Poverty biggest 'threat' to children's health in Wales
Poverty is the biggest threat to children's health in Wales, a report by the Royal College of Paediatrics has claimed.
An estimated 200,000 Welsh children live in poverty and are more likely to experience poor health, according to the report.
Dr Mair Parry, RCPCH Officer for Wales, said if robust action was not taken a "whole generation" would be failed.
The Welsh Government said it would consider the report's recommendations.
Poverty is classed as those living with a household income of less than 60% of the median (middle) figure.
Children from the most deprived fifth of the population are 70% more likely to die in childhood than those living in the most affluent parts of Wales, the report claimed.
Children's Commissioner for Wales, Prof Sally Holland, said reducing poverty rates was the "most important task" facing the Welsh Government.
The RCPCH report recommends several improvements to improve children's health and reduce child deaths.
These include measuring children for obesity throughout their childhood and stopping takeaways opening near schools and swimming pools.
Dr Parry said the growing gap between rich and poor was risking children's health and the recent scrapping of the target to end child poverty by 2020 by the Welsh Government should "worry us all".
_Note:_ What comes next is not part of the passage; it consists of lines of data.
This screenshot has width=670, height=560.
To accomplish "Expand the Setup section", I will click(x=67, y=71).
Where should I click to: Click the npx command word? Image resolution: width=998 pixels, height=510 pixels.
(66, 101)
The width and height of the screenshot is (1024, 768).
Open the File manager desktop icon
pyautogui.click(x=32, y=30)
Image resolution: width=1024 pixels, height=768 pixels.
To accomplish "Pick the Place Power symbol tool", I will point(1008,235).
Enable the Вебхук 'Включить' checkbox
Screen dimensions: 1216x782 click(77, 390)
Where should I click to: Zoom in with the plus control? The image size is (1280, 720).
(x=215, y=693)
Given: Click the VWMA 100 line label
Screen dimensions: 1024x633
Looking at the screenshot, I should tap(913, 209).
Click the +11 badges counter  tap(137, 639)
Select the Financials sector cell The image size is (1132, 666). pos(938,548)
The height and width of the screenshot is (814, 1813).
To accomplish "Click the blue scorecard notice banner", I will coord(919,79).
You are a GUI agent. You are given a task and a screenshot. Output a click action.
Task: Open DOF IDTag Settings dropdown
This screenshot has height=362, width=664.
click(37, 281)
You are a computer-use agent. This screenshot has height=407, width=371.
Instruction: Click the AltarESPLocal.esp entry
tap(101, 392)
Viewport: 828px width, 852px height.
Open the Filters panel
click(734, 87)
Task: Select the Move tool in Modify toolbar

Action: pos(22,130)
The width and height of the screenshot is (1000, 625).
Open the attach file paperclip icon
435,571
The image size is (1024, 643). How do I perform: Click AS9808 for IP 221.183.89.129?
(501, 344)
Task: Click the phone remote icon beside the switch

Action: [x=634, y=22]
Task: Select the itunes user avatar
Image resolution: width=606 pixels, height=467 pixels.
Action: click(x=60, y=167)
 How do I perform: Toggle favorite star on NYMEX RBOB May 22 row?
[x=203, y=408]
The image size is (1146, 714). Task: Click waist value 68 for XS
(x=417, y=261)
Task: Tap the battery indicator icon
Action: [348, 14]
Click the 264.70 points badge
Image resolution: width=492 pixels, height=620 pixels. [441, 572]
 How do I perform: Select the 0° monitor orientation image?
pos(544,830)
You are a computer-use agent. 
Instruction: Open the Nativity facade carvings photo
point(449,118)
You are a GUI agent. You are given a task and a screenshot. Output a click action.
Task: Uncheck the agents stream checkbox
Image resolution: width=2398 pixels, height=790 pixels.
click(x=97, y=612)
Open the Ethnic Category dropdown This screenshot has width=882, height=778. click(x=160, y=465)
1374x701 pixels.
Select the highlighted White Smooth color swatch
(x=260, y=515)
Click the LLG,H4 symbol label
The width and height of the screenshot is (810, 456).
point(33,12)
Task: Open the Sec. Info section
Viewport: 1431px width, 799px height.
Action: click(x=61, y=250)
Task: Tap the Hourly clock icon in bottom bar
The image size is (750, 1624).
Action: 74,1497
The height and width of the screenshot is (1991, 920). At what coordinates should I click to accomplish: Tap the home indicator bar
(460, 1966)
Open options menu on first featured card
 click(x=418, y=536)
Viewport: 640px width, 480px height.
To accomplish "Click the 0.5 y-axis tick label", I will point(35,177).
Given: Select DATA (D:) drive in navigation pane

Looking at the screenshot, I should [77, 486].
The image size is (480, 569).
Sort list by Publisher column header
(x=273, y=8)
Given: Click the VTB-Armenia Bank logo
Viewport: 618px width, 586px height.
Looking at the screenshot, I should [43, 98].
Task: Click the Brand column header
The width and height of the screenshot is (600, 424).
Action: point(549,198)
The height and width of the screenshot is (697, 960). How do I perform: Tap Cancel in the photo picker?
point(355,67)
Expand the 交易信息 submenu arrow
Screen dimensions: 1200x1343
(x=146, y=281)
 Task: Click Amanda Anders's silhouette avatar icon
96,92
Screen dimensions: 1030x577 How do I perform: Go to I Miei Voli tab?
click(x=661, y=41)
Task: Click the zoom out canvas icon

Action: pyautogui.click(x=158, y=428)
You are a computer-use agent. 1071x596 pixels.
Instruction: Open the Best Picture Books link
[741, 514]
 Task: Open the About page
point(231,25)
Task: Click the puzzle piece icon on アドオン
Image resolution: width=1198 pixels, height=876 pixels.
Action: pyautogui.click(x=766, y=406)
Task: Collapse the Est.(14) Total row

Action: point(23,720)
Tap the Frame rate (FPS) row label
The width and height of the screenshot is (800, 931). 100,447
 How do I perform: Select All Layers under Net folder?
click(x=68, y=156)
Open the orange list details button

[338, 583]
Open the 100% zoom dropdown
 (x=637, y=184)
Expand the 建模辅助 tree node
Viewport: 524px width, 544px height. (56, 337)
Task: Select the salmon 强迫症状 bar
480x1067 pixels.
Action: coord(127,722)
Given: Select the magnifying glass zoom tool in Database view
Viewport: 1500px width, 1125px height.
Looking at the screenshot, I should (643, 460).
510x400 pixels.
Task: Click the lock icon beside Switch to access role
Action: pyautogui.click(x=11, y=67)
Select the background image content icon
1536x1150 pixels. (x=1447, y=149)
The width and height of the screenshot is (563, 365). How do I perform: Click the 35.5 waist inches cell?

She added: "We must show real leadership to prevent illness from the very start of life and promote good health and well-being across the whole of society.
"If we don't, we will fail a whole generation in Wales."
The report recommends extending the Welsh Government's Flying Start project to allow all children living in poverty the chance to access support.
In 2014-15, 37,260 children were involved in the project, which offers part-time childcare for under-fours.
While the number of children getting help from the Flying Start programme has increased, most are "still not receiving support".
Children living in poverty are at increased risk of poor health due to a range of issues, including mothers smoking during pregnancy, a poor diet and being more likely to drink, use drugs and smoke, the report stated.
Flying Start manager for Ceredigion, Rhian Rees, said getting the "right messages" across to families was the biggest challenge.
She said: "If we want to close the gaps between the children who are in our most deprived areas and not in our most deprived areas, we have to make sure that important messages are conveyed and that sometimes takes a bit more time and resources."
Plaid Cymru AM Rhun ap Iorwerth described the poverty rate in Wales as "disturbing".
A Welsh Government spokesman said: "Our programme for government, Taking Wales Forward, includes our Healthy Child Wales programme.
"The programme will ensure that inequalities linked to poor child health are further reduced by ensuring that we deliver a universal service to all children in Wales, with additional support provided in response to identified need."